One of the most common questions I’m asked when I tell people I write full time is whether I have issue getting to work in the morning and if I get distracted by everything going on at home.

My problem actually lies on the reverse side, as my fiance can tell you. I’m a bit of a workaholic. I begin my day when he leaves for his dayjob at 6:30a.m., and there are many times I’ll continue working until dinner 12 hours later. In my case, my self-discipline has grown in knowing when to walk away at the end of the day. To leave my work in my office as best I can and appreciate the rest of the day outside of my books.

The work-life balance is harder to handle when they’re one and the same (as they’ve always been, because an artist can never really get out of her own head), so I practice this by going out for long walks most days of the week.

There have been days where it’s taken all of my energy to sit down at the computer and get to work because I feel I’m not making any progress in my business.

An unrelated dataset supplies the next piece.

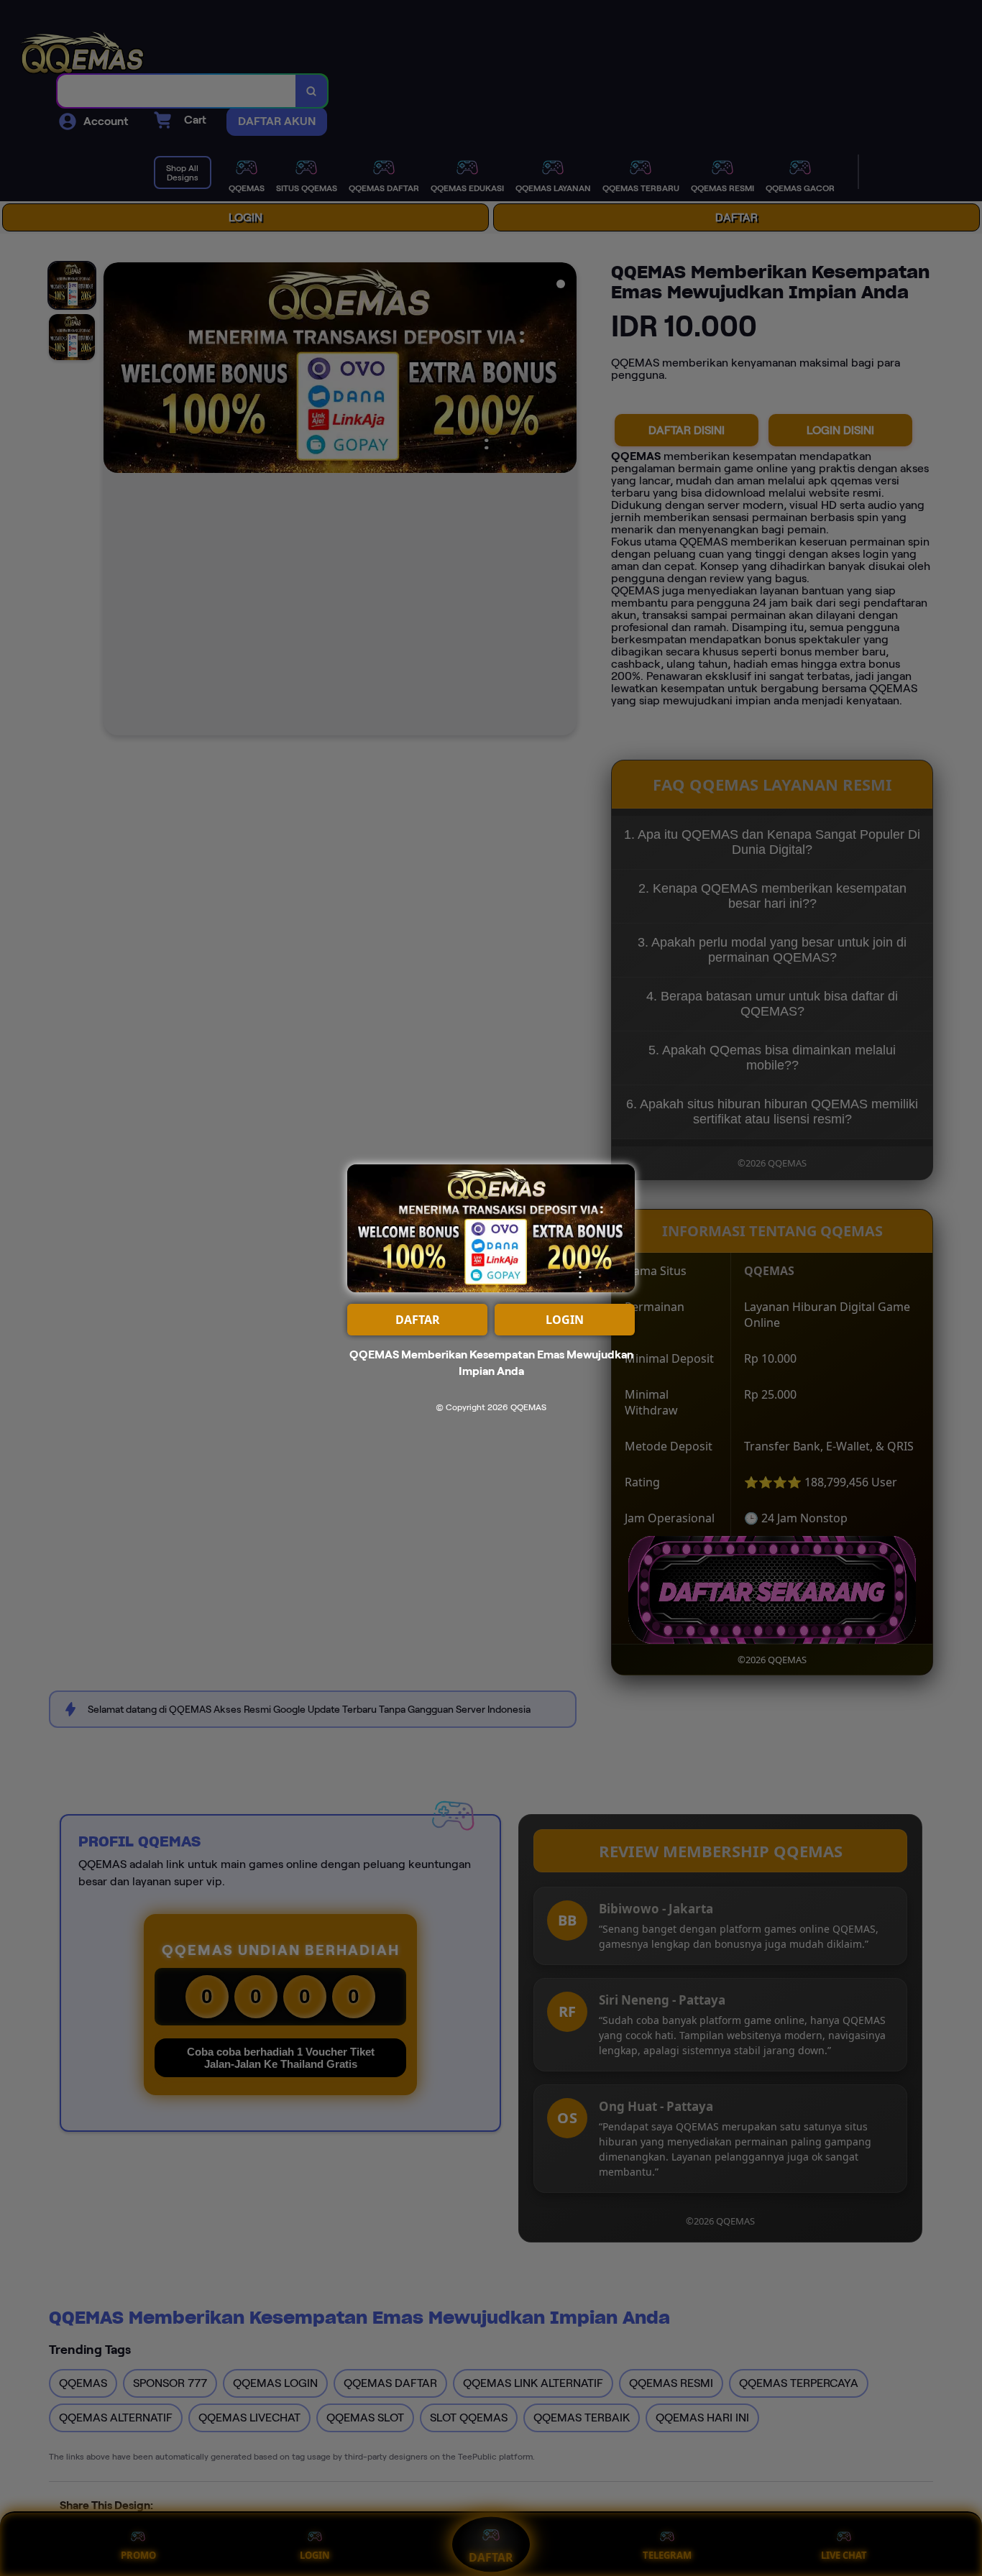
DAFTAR (417, 1320)
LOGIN (565, 1320)
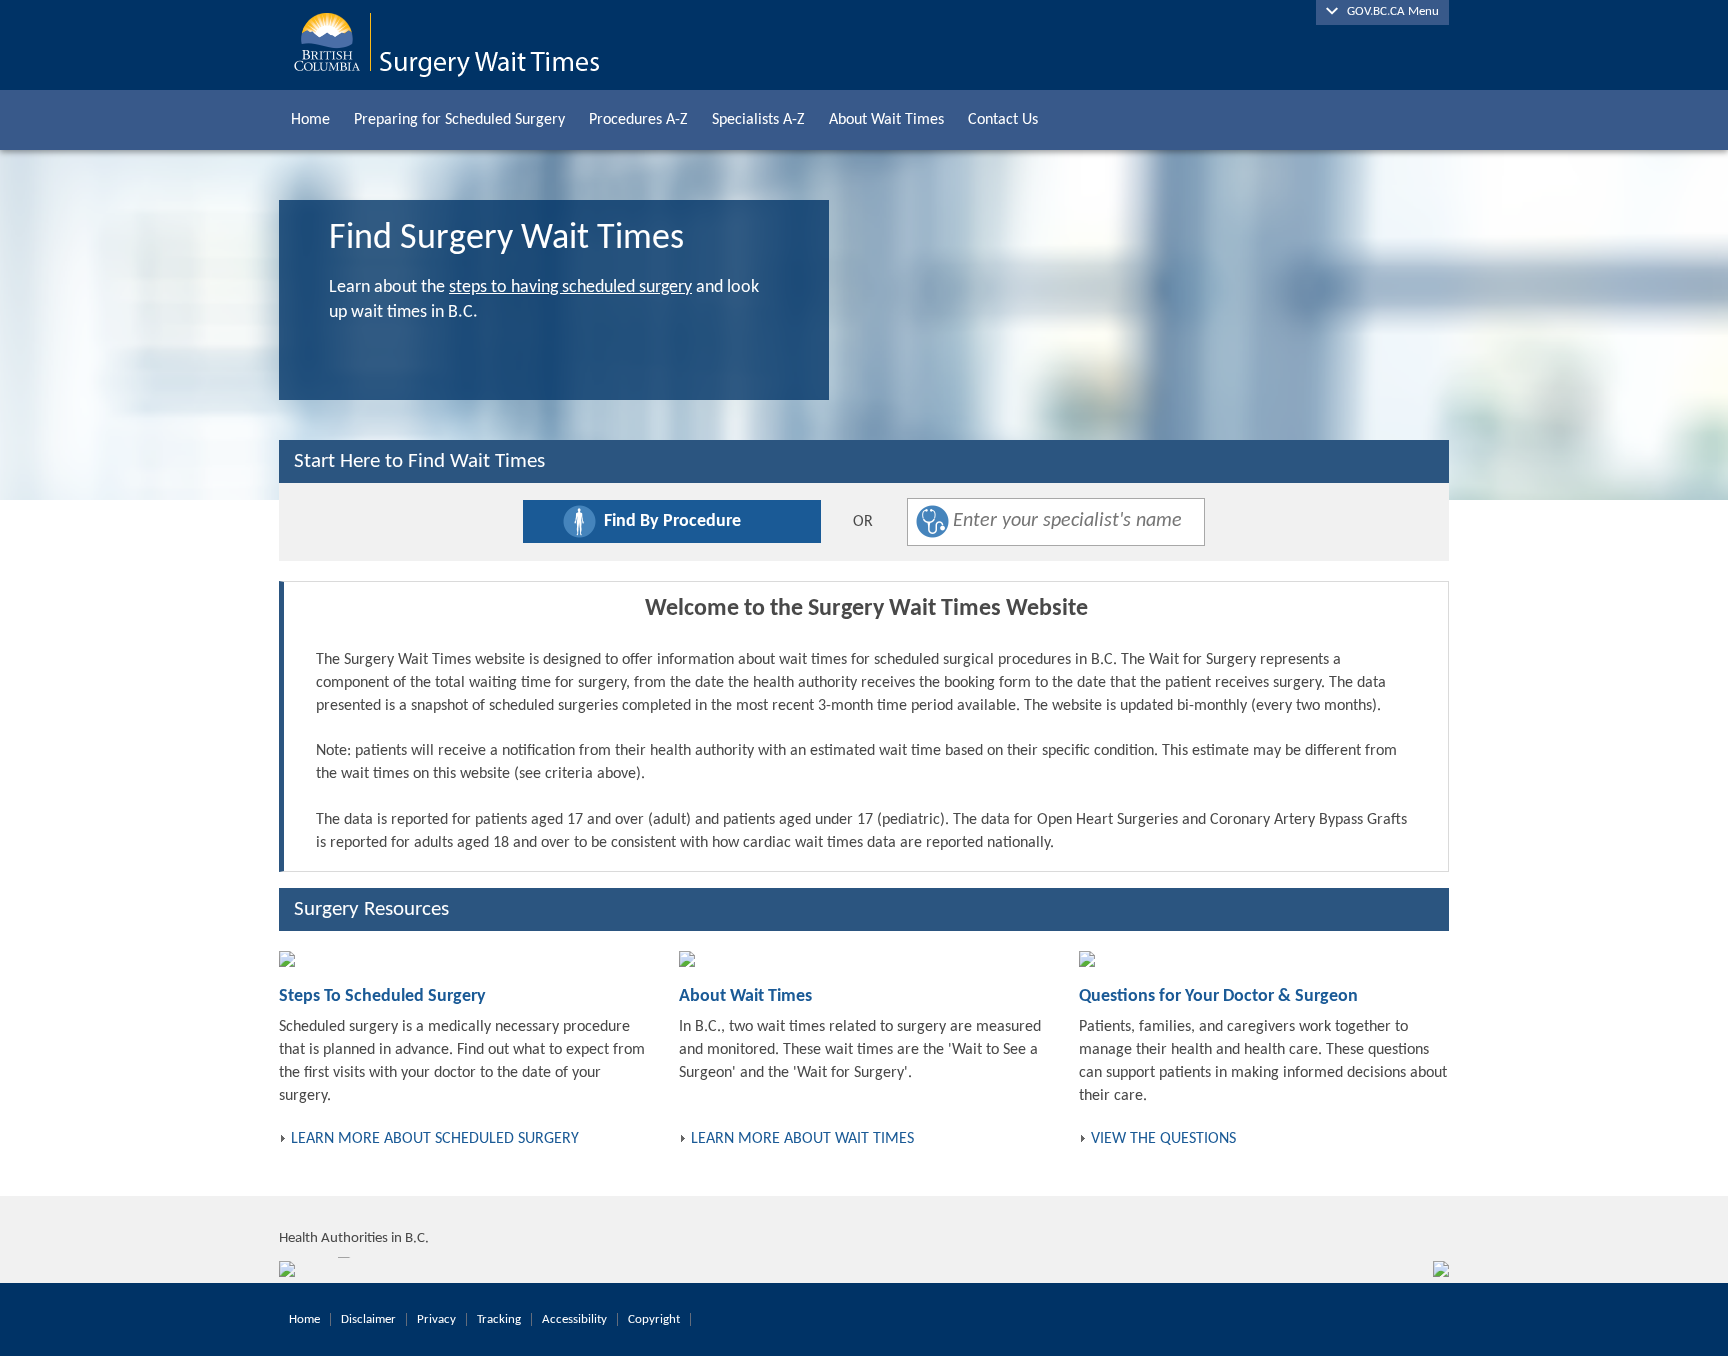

FAILURE is a terrifying word, and even though my rational brain knows that there’s no such thing – because even if the details don’t go according to plan, I’m still going to be ahead of where I was at the beginning of the year with so much more experience under my belt – it’s still a prospect that makes taking the next big step scary. Being your own boss, trying to make a go of it in the arts in a city where the arts have a hard time taking hold, means a lot of uncertainty.

I’m not saying this to whine or seek sympathy – again, I KNEW this would be the case. I’m sharing it for those of you who are on the fence to make the same leap and take risks with your dreams.

It’s a big choice. It’s a scary choice. If I were on my own and didn’t have the support of my family, I don’t know how well I would be holding up.

On the other hand, I can say, without any doubt, that I have no regrets about making my choice. For the last six months, while I’ve still had to wake up to my fiance’s alarm, I have never dreaded getting out of bed in the morning. My to-do list is always full of tasks I look forward to tackling.

I may cry, I may stuff my face with cookies, I may even bury myself in books for hours in the evenings, but every day I get to wake up and do what I love – do what I’ve always dreamed of doing with my life – and the reward for that is priceless.

So should you take the risk and jump into your dreams with both feet? That’s up to you. Be sure you’re ready for it and you know what’s coming. But once you’re really really certain – take a good look at what’s holding you back.

Life is crazy, loud, and full of uncertainty anyway – why not lose yourself in something that makes you look forward to greeting each  day?